Irreversible Inhibition of High‐Affinity [ 3 H]Kainate Binding by a Novel Photoactivatable Analogue: (2′ S ,3′ S ,4′ R )‐2′‐Carboxy‐4′‐(2‐Diazo‐1‐Oxo‐3,3,3‐Trifluoropropyl)‐3′‐Pyrrolidinyl Acetate

A photolabile trifluoromethyldiazoketone derivative of kainate (KA), (2′ S ,3′ S ,4′ R )‐2′‐carboxy‐4′‐(2‐diazo‐1‐oxo‐3,3,3‐trifluoropropyl)‐3′‐pyrrolidinyl acetate (DZKA), was synthesized and evaluated as an irreversible inhibitor of the high‐affinity KA site on rat forebrain synaptic plasma membranes (SPMs). In the absence of UV irradiation, DZKA preferentially blocked [ 3 H]KA binding with an IC 50 of 0.63 µ M , a concentration that produced little or no inhibition at AMPA or NMDA sites. At 100 µ M , however, DZKA inhibited [ 3 H]AMPA and l ‐[ 3 H]glutamate binding by ∼50%. When examined electrophysiologically in HEK293 cells expressing human KA (GluR6) or AMPA (GluR1) subtypes, DZKA acted preferentially at KA receptors as a weak agonist.
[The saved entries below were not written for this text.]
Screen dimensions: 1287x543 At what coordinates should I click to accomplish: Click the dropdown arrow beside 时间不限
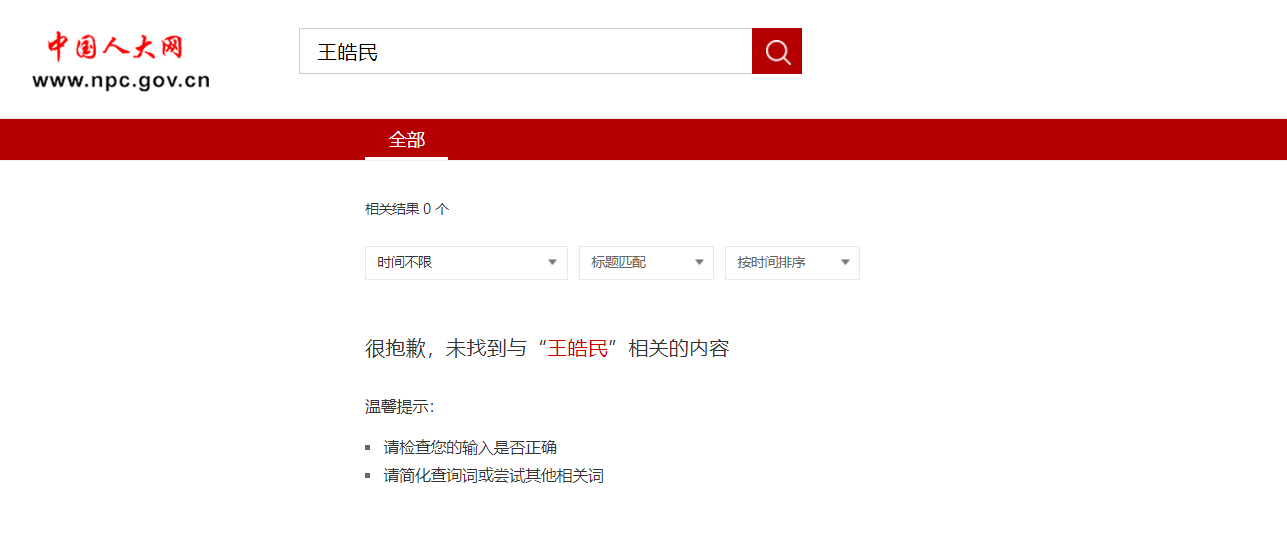click(x=552, y=263)
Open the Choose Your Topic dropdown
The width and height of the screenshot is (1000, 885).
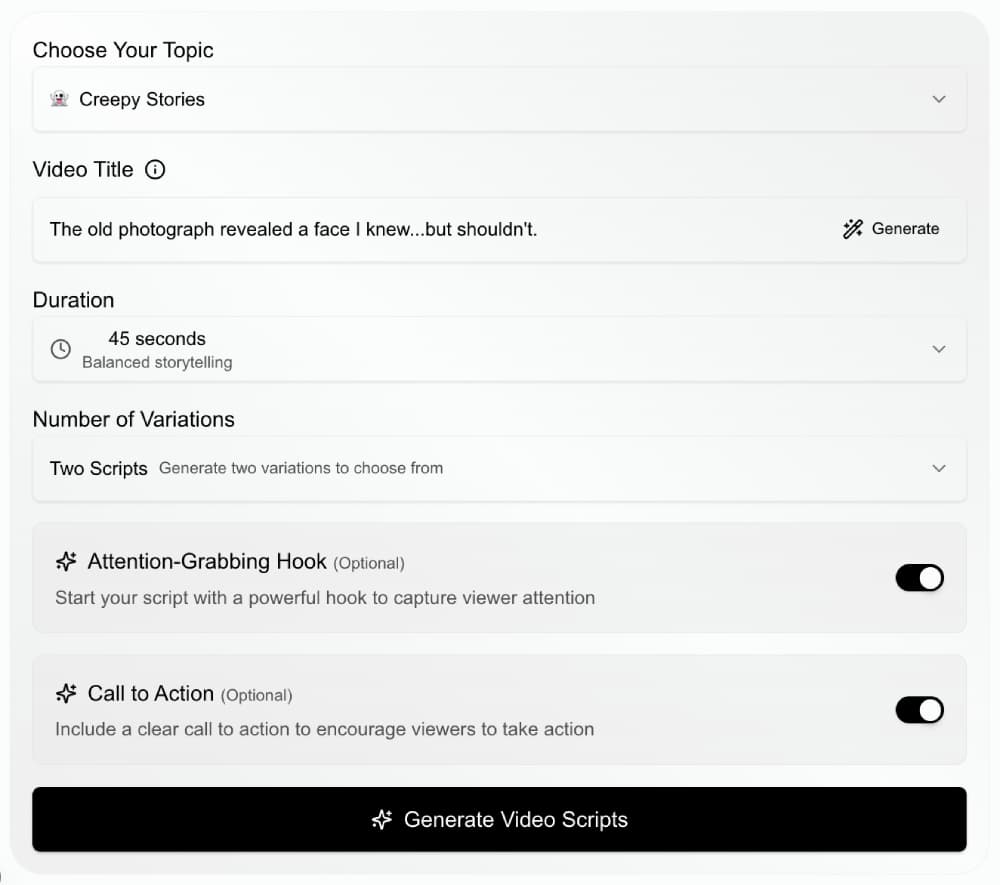(x=938, y=99)
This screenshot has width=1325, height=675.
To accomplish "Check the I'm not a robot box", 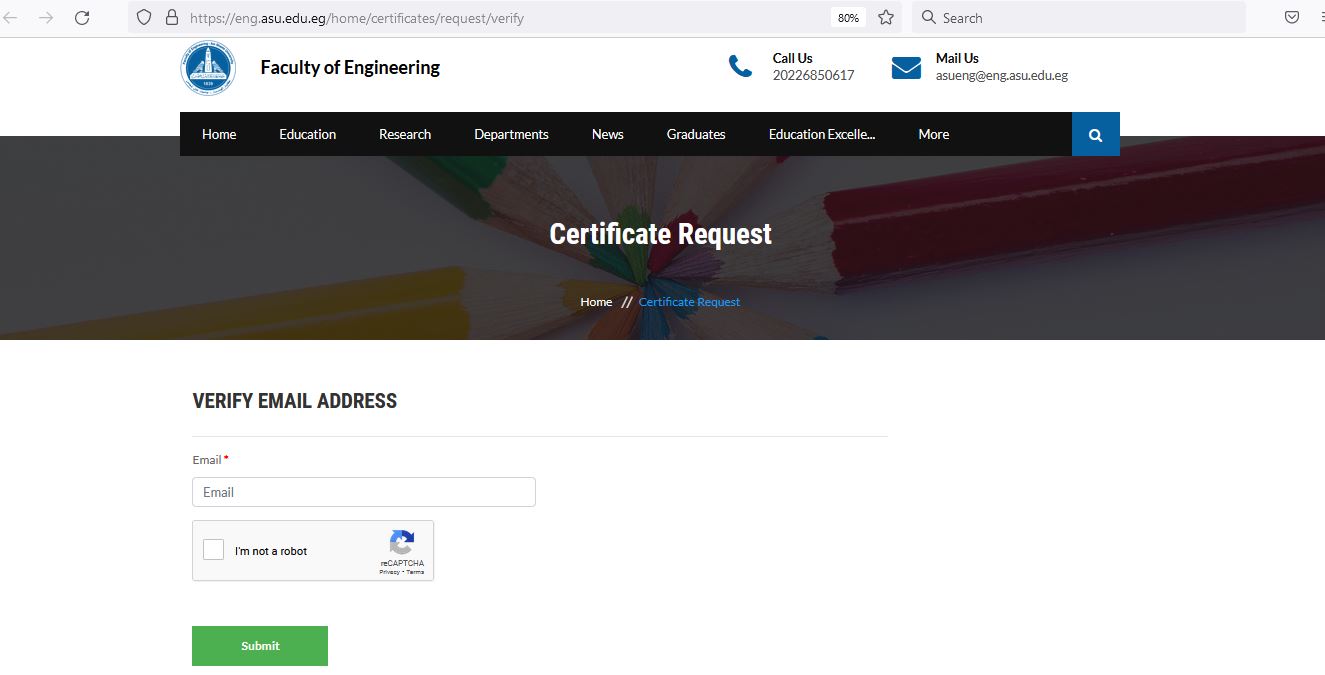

DZKA also exhibited little or no excitotoxic activity in mixed rat cortical cultures. Irreversible inhibition was assessed by pretreating SPMs with DZKA (50 µ M ) in the presence of UV irradiation, removing unbound DZKA, and then assaying the reisolated SPMs for radioligand binding. This protocol produced a selective and irreversible loss of ∼50% of the [ 3 H]KA sites. The binding was recoverable in SPMs pretreated with DZKA or UV alone. Coincubation with l ‐glutamate prevented the loss in [ 3 H]KA binding, suggesting that the inactivation occurred at or near the ligand binding site. These results are consistent with the action of DZKA as a photoaffinity ligand for the KA site and identify the analogue as a valuable probe for future investigations of receptor structure and function.